Transaction structures

Transaction structures

September 01, 2006 | By Keith Martin in Washington, DC

Transaction structures and some tax planning ideas are patentable, but should they be?

A House subcommittee held a hearing on the subject in July. Committee staff said that if the practice becomes more widespread, it could force tax lawyers to research whether someone has already applied for a patent on every tax-planning idea before using it with a client.

Internal Revenue Service Commissioner Mark Everson testified at the hearing that none of 14 patents the agency has studied so far involves an abusive transaction. The subcommittee chairman, Dave Camp (R.-Michigan), is a critic of the practice of granting such patents The US Patent Office has issued 40 patents on tax products and has another 60 applications pending. Many of the patents are for computer software that carries out tax calculations rather than for tax-planning ideas. Some also involve tax planning as part of a larger business strategy. For example, US patent number 6,772,128 involves a method for using an insurance policy combined with a trust to cover the cost of decommissioning nuclear power plants. The patent claims the method produces tax efficiencies, but the main focus is on the structure for the insurance.
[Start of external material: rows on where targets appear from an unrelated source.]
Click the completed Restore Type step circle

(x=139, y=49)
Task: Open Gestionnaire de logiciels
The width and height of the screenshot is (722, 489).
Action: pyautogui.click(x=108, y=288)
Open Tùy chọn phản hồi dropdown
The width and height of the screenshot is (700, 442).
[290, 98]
Patents can be obtained for “business methods” that are both novel and not obvious. A report that the Joint Tax Committee staff prepared for the hearing suggested there is concern that tax patents allow the holders essentially to claim a property right in the US tax code and to charge economic rents from others for merely trying to work within the US tax laws. The staff report also raises questions about whether tax planning is the type of the innovation that the patent system was intended to encourage. It is not clear whether any legislation will follow from Congress.

Meanwhile, a small advisory firm in Florida has sued the chairman of the Aetna insurance company for establishing “grantor retained annuity trusts” funded by nonqualified stock options. The firm says it holds a patent on the idea. The case is Wealth Transfer Group LLC v. Rowe.